NAIROBI, July 10 – The Government plans to establish a National Construction Authority as one of its endeavours to facilitate the growth of small and medium enterprises in the construction industry, Public Works Minister Chris Obure said Thursday.
Obure, who reiterated the government’s commitment to the growth of the industry, said his ministry would be presenting proposals for establishing the Authority before the Cabinet by the end of July.
Speaking at a workshop for the construction sector on the Public Procurement and Disposal Act, Obure committed that the government would be availing more incentives to contractors, including training and credit facilities.
Obure said: “We are very concerned about the fact that they have no access to credit and the fact that the conditions of the contracts they enter have a lot of bottlenecks that make it impossible to raise capital. We are envisaging a situation where we will have to fully rely on our own contractors in the future.”
A similar body, the National Construction Corporation, went down in 1993 owing to corruption and mismanagement. Since then small contractors have failed to secure massive projects for lack of funds and other resources.
The authority will pool together financial and technical resources for the contractors to access.

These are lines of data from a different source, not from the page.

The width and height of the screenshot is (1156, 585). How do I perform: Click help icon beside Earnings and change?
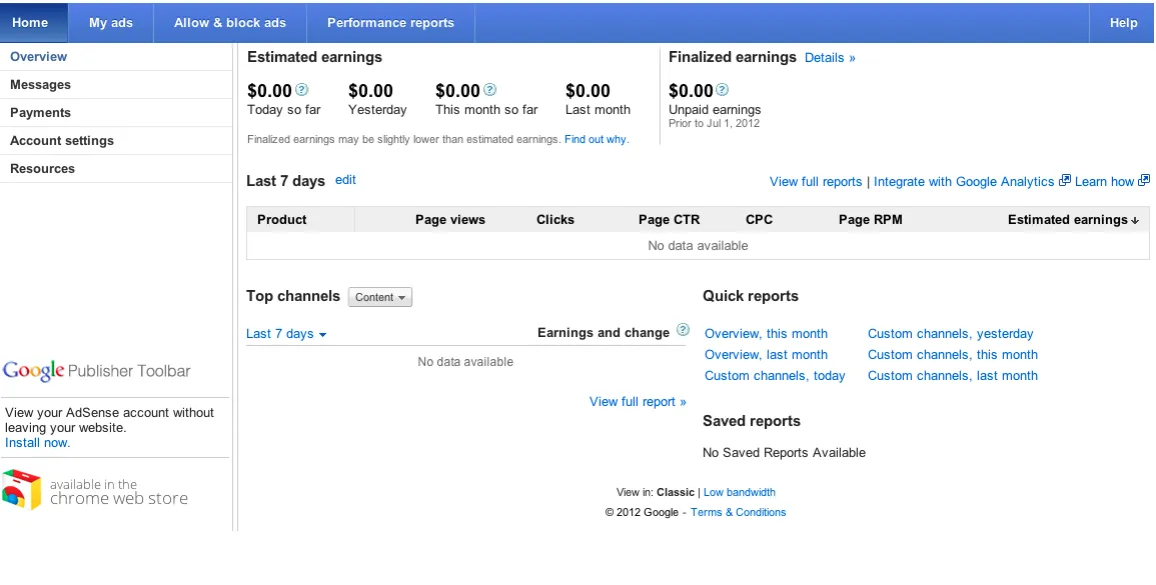pyautogui.click(x=683, y=330)
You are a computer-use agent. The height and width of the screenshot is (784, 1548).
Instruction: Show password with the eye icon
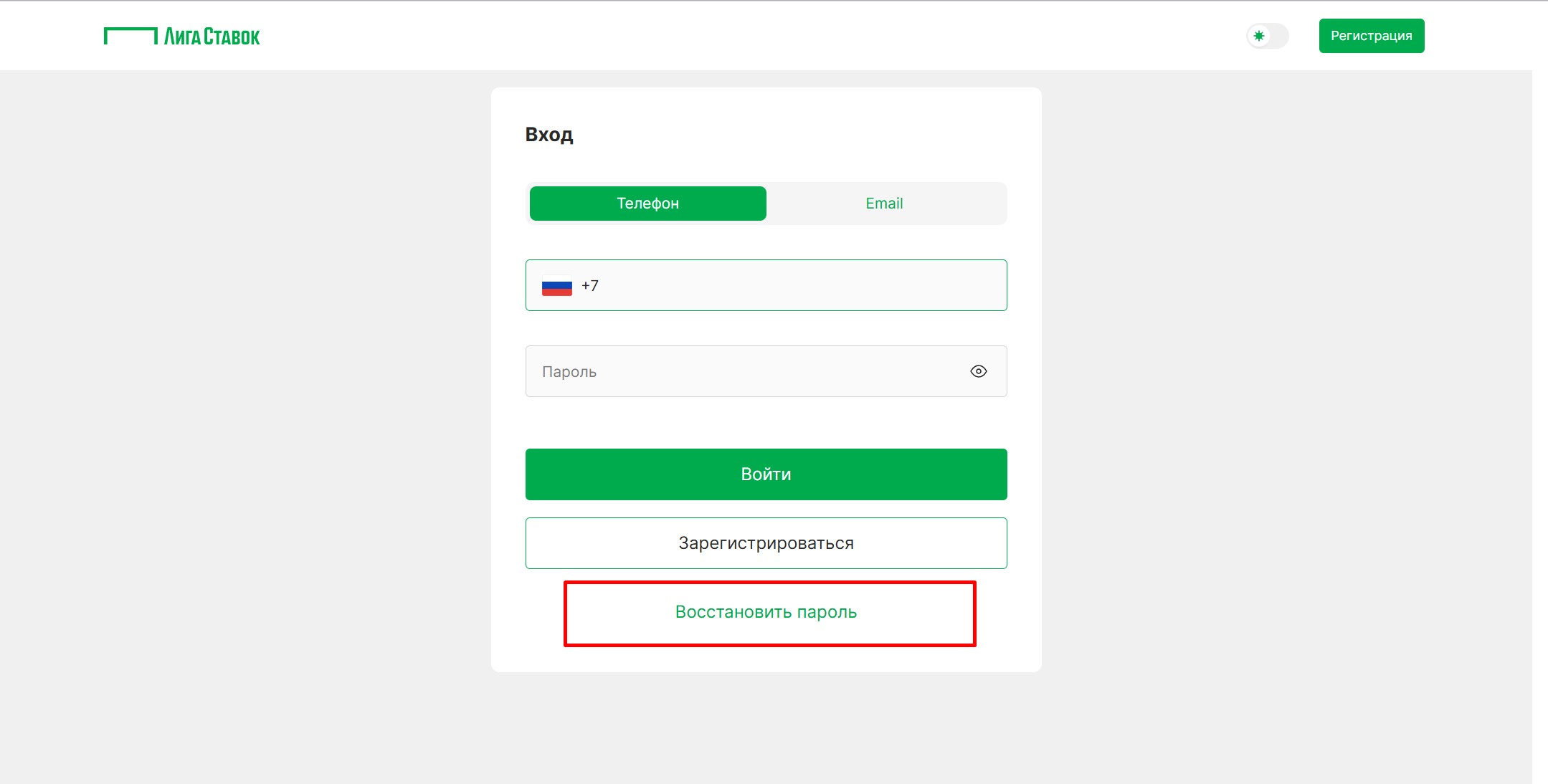click(978, 371)
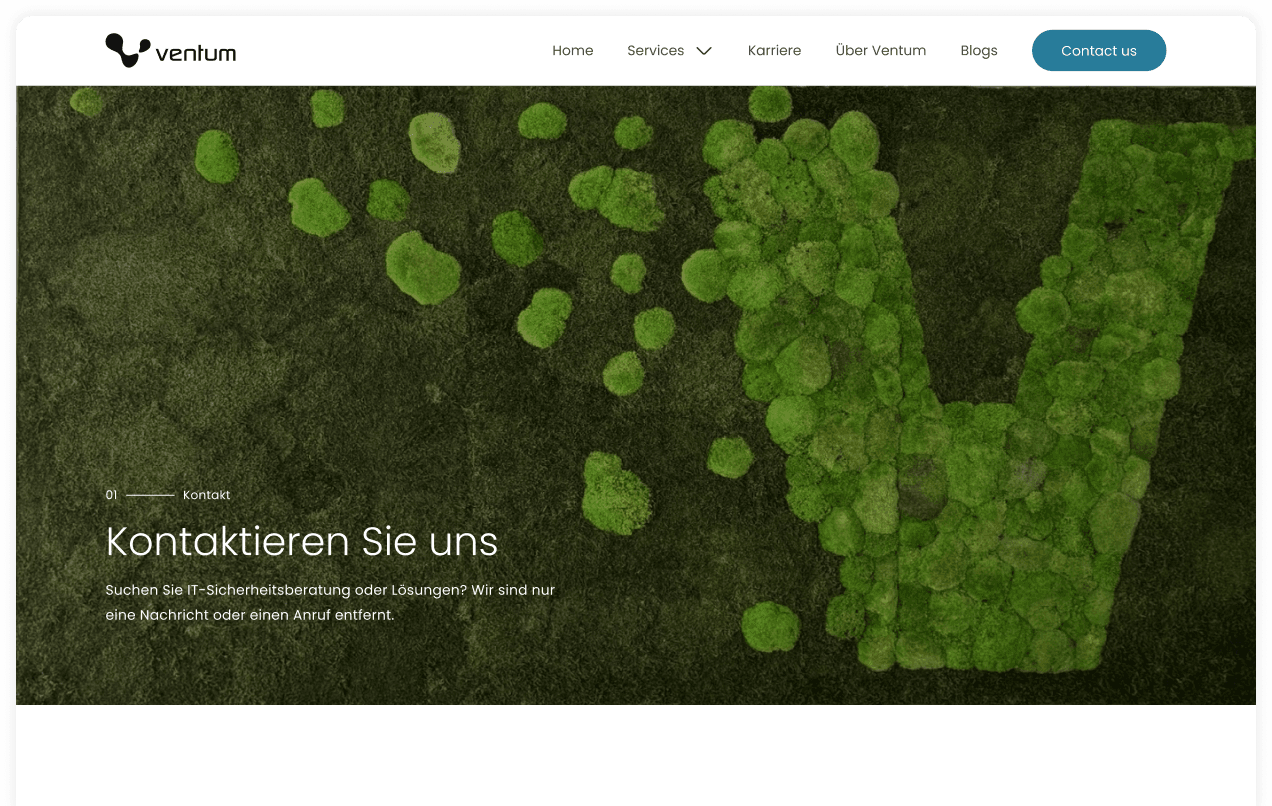
Task: Click the section number 01
Action: point(110,495)
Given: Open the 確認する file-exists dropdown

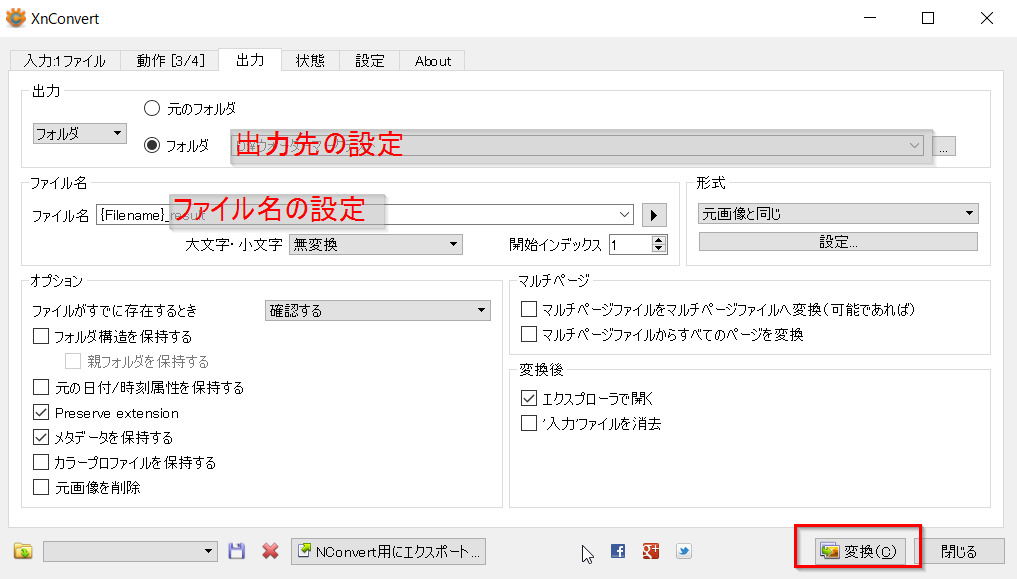Looking at the screenshot, I should point(378,310).
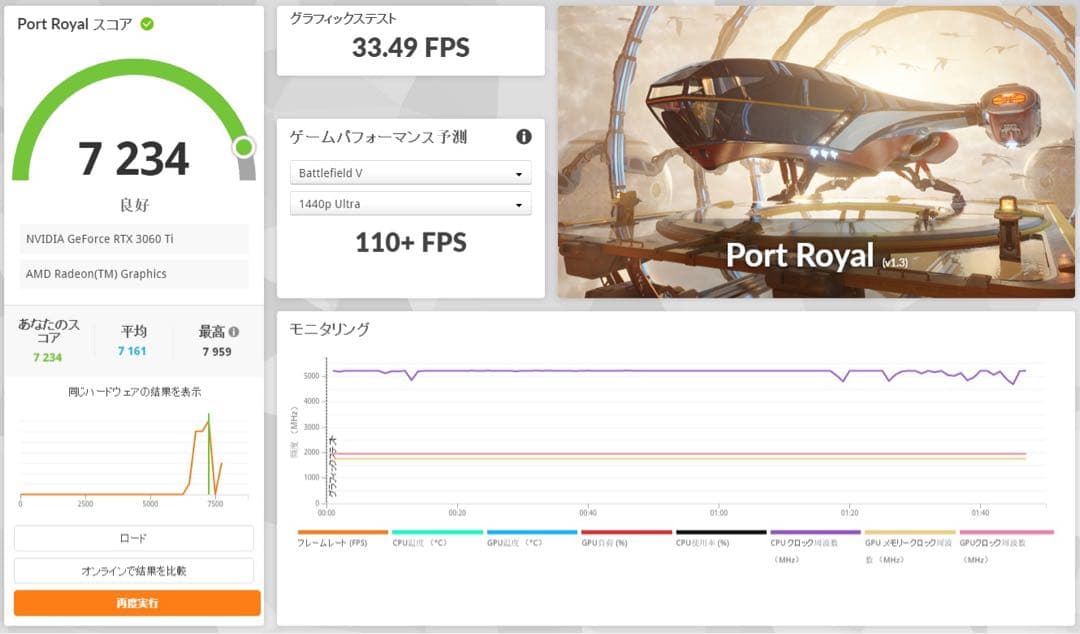
Task: Click the GPUメモリークロック周波数 legend marker
Action: pyautogui.click(x=908, y=533)
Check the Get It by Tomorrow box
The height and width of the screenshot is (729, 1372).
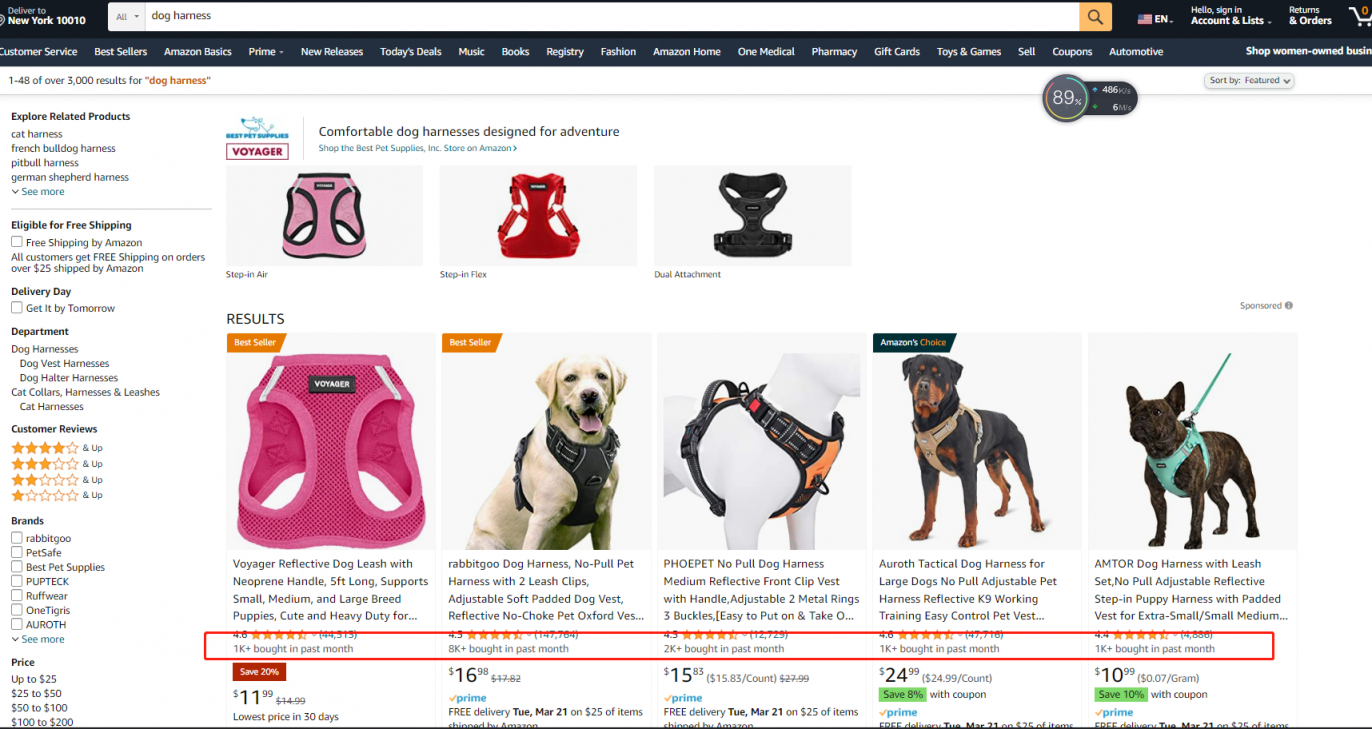(x=17, y=308)
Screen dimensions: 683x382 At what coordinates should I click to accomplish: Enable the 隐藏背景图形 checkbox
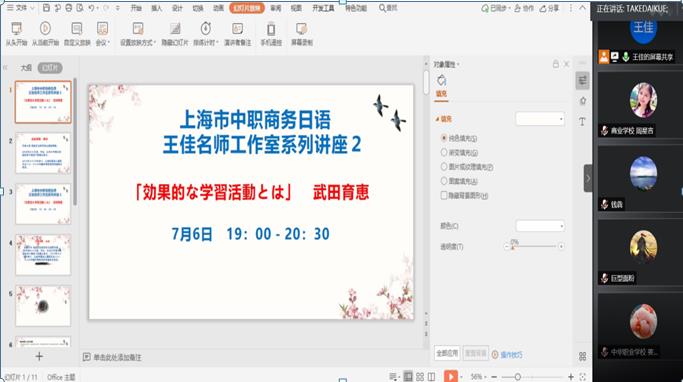tap(444, 195)
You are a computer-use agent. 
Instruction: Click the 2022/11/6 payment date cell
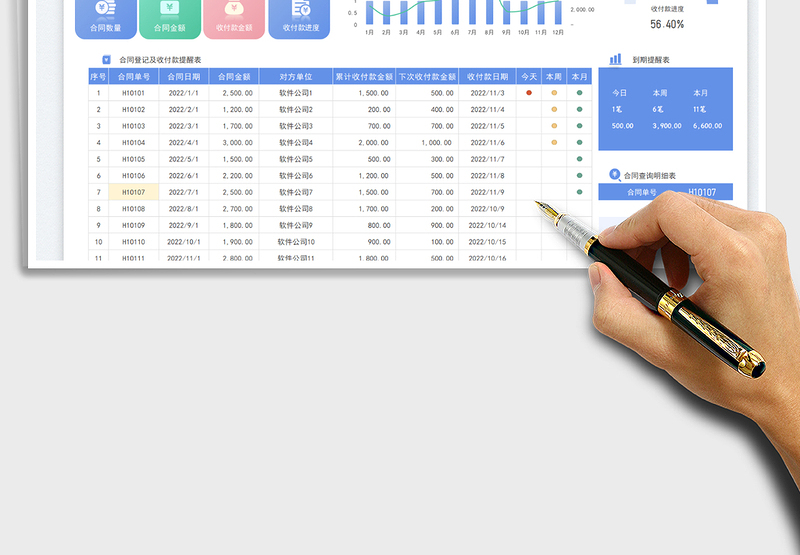[x=486, y=142]
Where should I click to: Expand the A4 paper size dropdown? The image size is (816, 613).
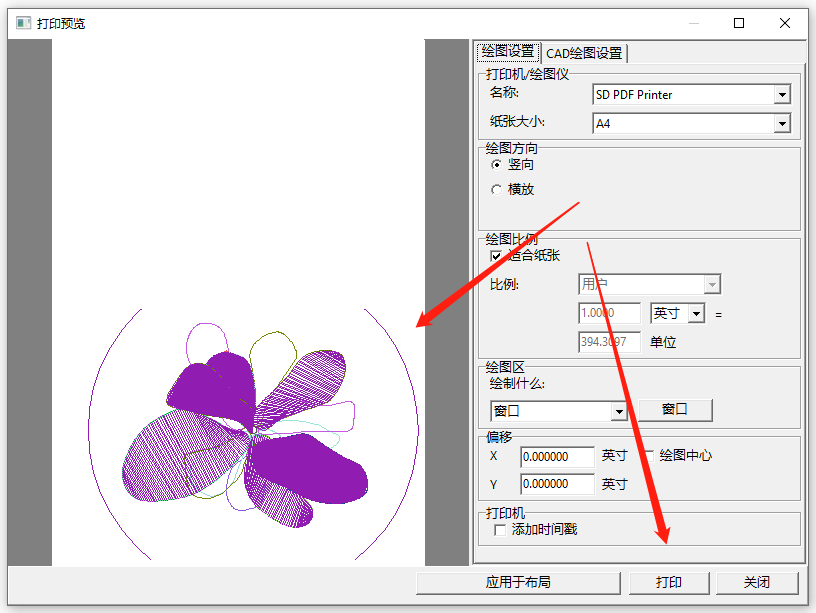click(782, 124)
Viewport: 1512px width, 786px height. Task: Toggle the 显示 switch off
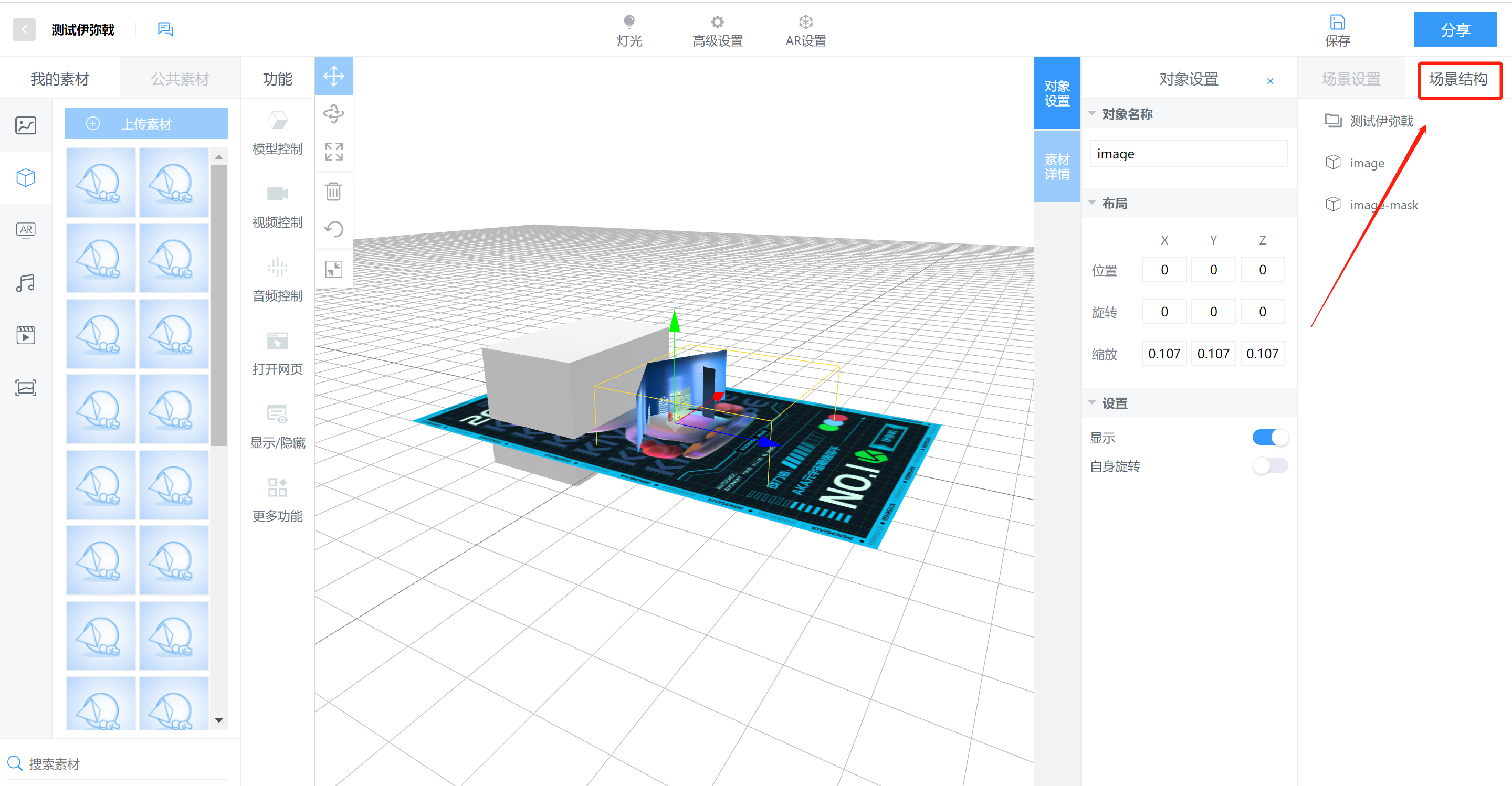click(x=1269, y=438)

National coordinator of the Kenya Federation of Master Builders, Moses Mwihia, was at pains to explain to the Minister the tedious and limiting process of securing a tender for the small builders.
Already the Public Procurement Oversight Authority boss Robert Hunja said that they are consulting with insurance industry players to help contractors access bid bonds.
Also in the pipeline is a Construction Regulatory Board to streamline the performance of the industry, and this would be placed before the Cabinet by the end of the year.
The Board will among other things register contractors and set performance standards for the industry. The Board’s proposal comes against a backdrop of increased public uproar over the poor performance of contractors, which has led to the collapse of an increasing number of buildings in the country, some of which have turned tragic.
In his presentation, the Minister stated that the Public Procurement Oversight Authority would be critical in streamlining the development of infrastructure in the country ahead of the Government’s economic development blue print, Vision 2030.
Proper procurement, he said, would save the country up to Sh12 billion annually.
“A reformed public procurement system will be a vehicle for delivering enhanced economic growth, optimised resource application, commitment control and timely delivery of services,” he added.